Individuals are moving more and more of their lives online. But this added convenience is coming at a cost – identity theft and fraud continue to rise. The need for robust and secure identity verification methods is becoming more and more apparent, and organizations everywhere are starting to explore non-traditional, cryptographic solutions such as zero-knowledge proof (ZKP).
In this blog post, we’ll explore the history and function of ZKP’s, and talk about how they can help safeguard both individuals and businesses when it comes to identity verification.
What are Zero-Knowledge Proofs?
The concept of zero-knowledge proofs first emerged in a 1985 paper titled “The knowledge complexity of interactive proof systems”. The most commonly used definition that exists today is:
A zero-knowledge protocol is a method by which one party (the prover) can prove to another party (the verifier) that something is true, without revealing any information apart from the fact that this specific statement is true.
A zero-knowledge proof requires three components:
- A Prover: The person in possession of the specific knowledge that an organization wants to confirm. In the context of this blog post, it is the prover’s identity.
- A Verifier: The organization that needs to be convinced that the prover is who they say they are.
- A Protocol: The set of rules and steps that both the prover and verifier follow in order to exchange and verify the specific knowledge. This protocol ensures that the verifier can be convinced of the prover's knowledge without gaining any information about the information itself.

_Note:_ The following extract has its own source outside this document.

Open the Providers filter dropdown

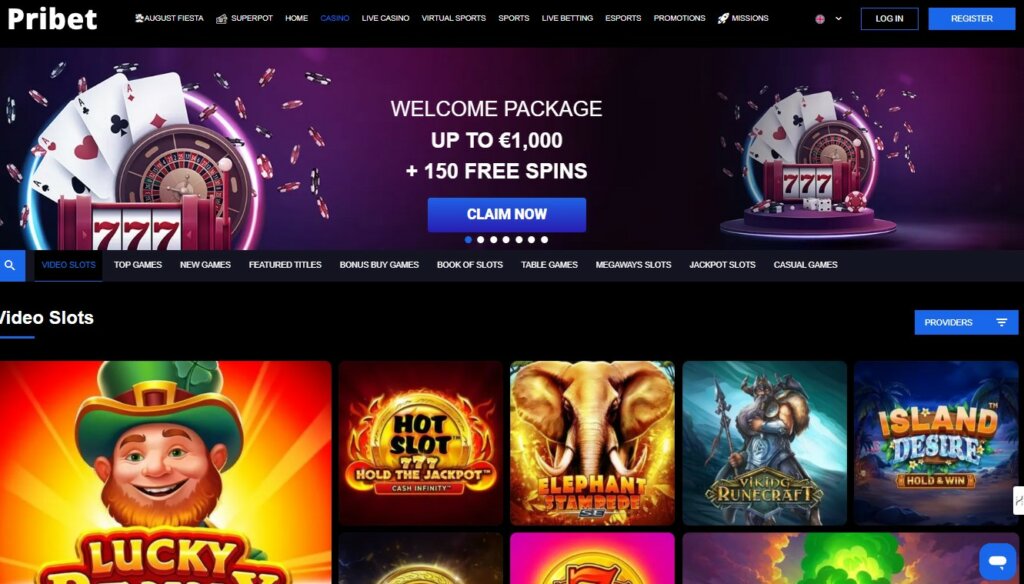tap(966, 323)
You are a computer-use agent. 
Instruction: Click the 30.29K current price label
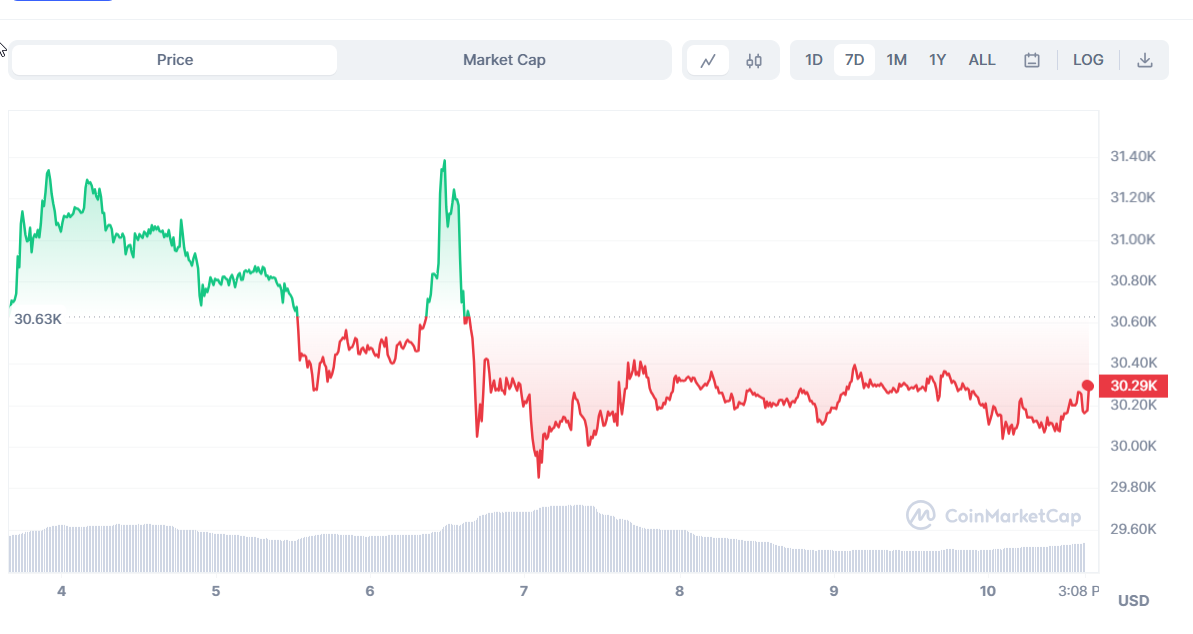1132,386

Here’s how the protocol works:
- A commitment: The verifier provides the prover with a set of questions. These questions are so specific that they can only be answered by someone with the required knowledge – so the answer will be the “proof”.

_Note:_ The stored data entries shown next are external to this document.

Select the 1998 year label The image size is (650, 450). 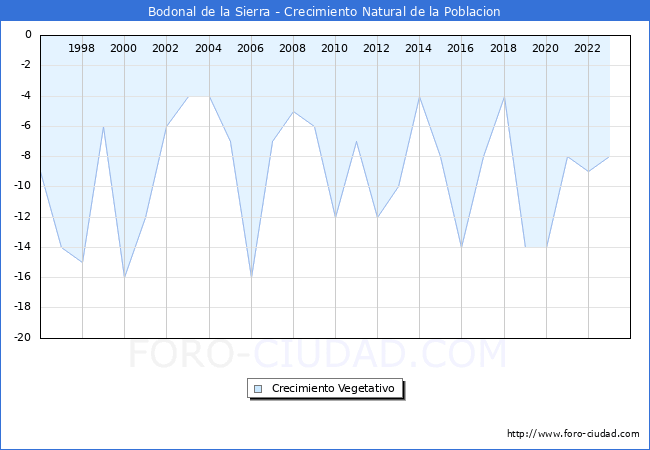[x=81, y=48]
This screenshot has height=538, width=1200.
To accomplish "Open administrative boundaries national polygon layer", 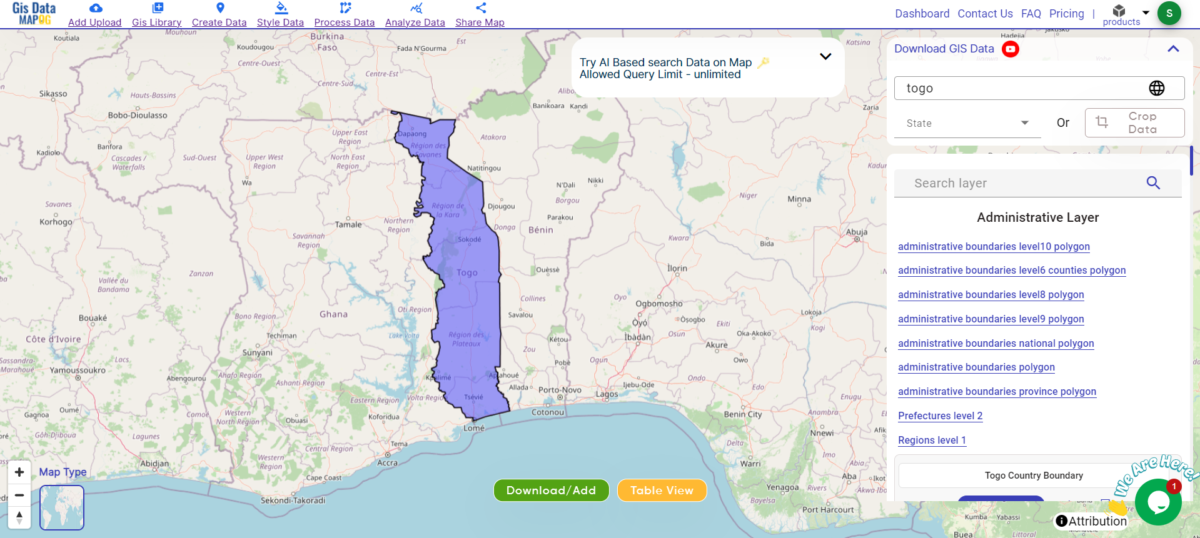I will (995, 343).
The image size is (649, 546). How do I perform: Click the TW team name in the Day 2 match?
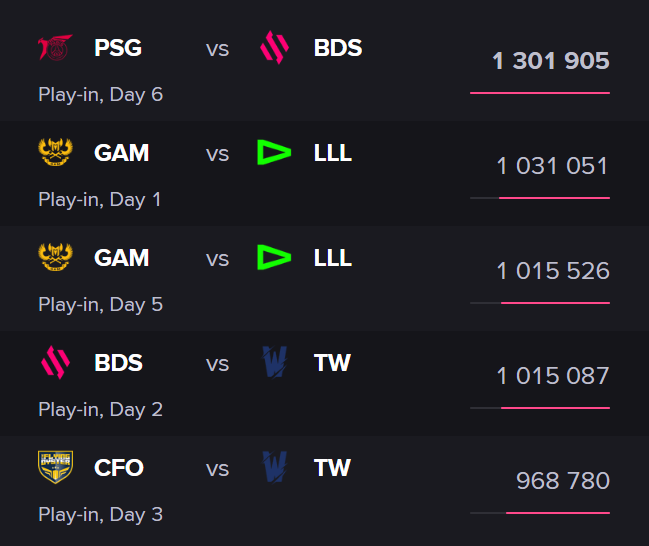pos(332,363)
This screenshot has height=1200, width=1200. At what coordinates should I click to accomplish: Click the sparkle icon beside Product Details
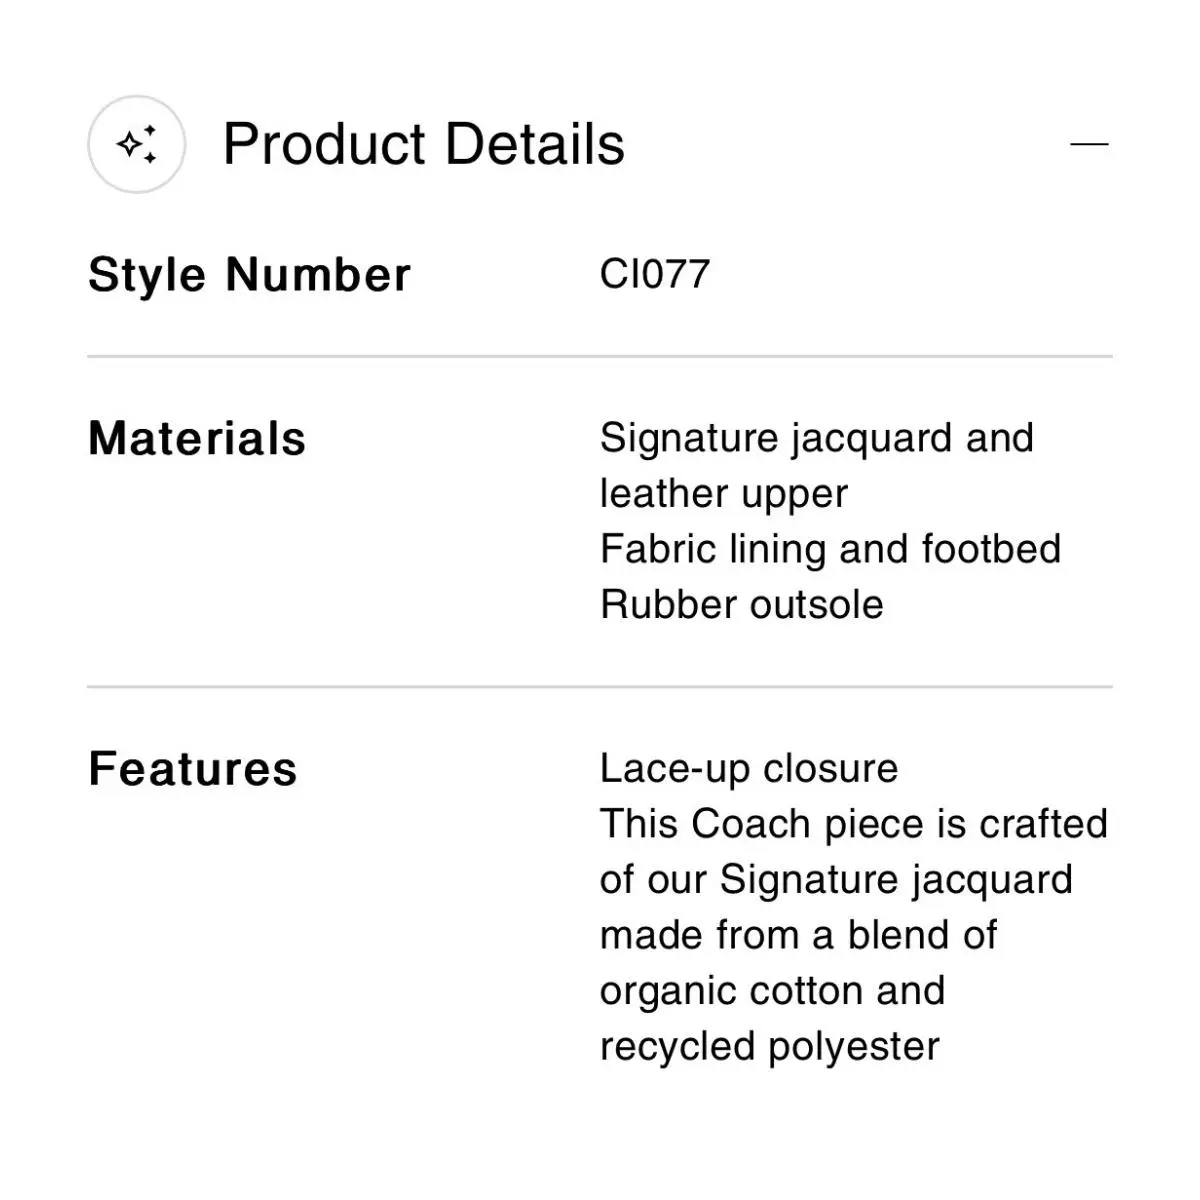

- A challenge: The prover selects a question to answer.
- A response: The prover answers the question, therefore proving their identity without disclosing any sensitive identification data.
- The verifier can proceed with additional questions if multiple layers of proof are required. The more questions are asked, the less likely it is that the prover is faking their identity.
Unlocking the Potential of Zero-Knowledge Proofs
Zero-knowledge proofs have immense potential when it comes to mitigating identity theft and fraud. Here’s why.
Zero-knowledge proofs enable decentralized identity (also known as self-sovereign identity or SSI). From an information-sharing perspective, it means that one person (the prover) is able to prove a specific piece of information to another person (the verifier) without disclosing the actual information itself, thereby keeping it private.
Let’s consider a loan application process:
- A prospective loan applicant begins their journey to apply for a new loan.
- They are asked to complete a rigorous Know Your Client (KYC) process which includes providing proof that their income is above a specific threshold; for this example, let’s say the applicant needs to prove that their income is above $50,000 per year.
- The applicant uploads their T4 or a statement of employment income into the lendor’s database, making all of the information included in the uploaded document (including sensitive information such as Social Insurance Number (SIN) and other personal details) vulnerable to identity theft or fraud.
Zero-knowledge proofs eliminate this problem. Here’s how:
- The prospective loan applicant begins their application. But instead of uploading all of their private information into the lendor’s database with a T4 document, they prove their income using a ZKP protocol:
- The applicant obtains a cryptographic proof from their employer that proves their income is above $50,000 without revealing the actual amount. The proof is signed with the employer's private key to ensure authenticity.
- The applicant submits this proof to the lender in the loan application workflow.
- The lender verifies the ZKP Proof using a ZKP verification tool, that verifies both the authenticity of the sender as well as the authenticity of the information provided.
- The lender is assured that the applicant’s income meets the application threshold, while the applicant’s personal and private information remains safe, secure and under their own control.
Pioneering a New Era of Identity Verification
The adoption of zero-knowledge proofs presents a unique opportunity for collaboration between the public and private sectors in Canada:
- Government Initiatives: Public sector agencies can leverage zero-knowledge proofs to enhance the security and efficiency of government services, such as identity verification for online transactions and access to e-government platforms.
- Industry Partnerships: Private sector organizations, including financial institutions, healthcare providers, and technology companies, can collaborate with government agencies to establish interoperable standards for digital identity verification and verifiable credentials.
- Research and Development: Joint efforts in research and development can drive innovation in cryptographic techniques, paving the way for even more robust and scalable digital trust solutions.
As the digital landscape continues to evolve, the adoption of zero-knowledge proofs holds immense promise for transforming the way we verify identity online. By embracing this innovative technology, both public and private sectors in Canada can work together to safeguard the interests of citizens while fostering a more secure and trustworthy digital ecosystem.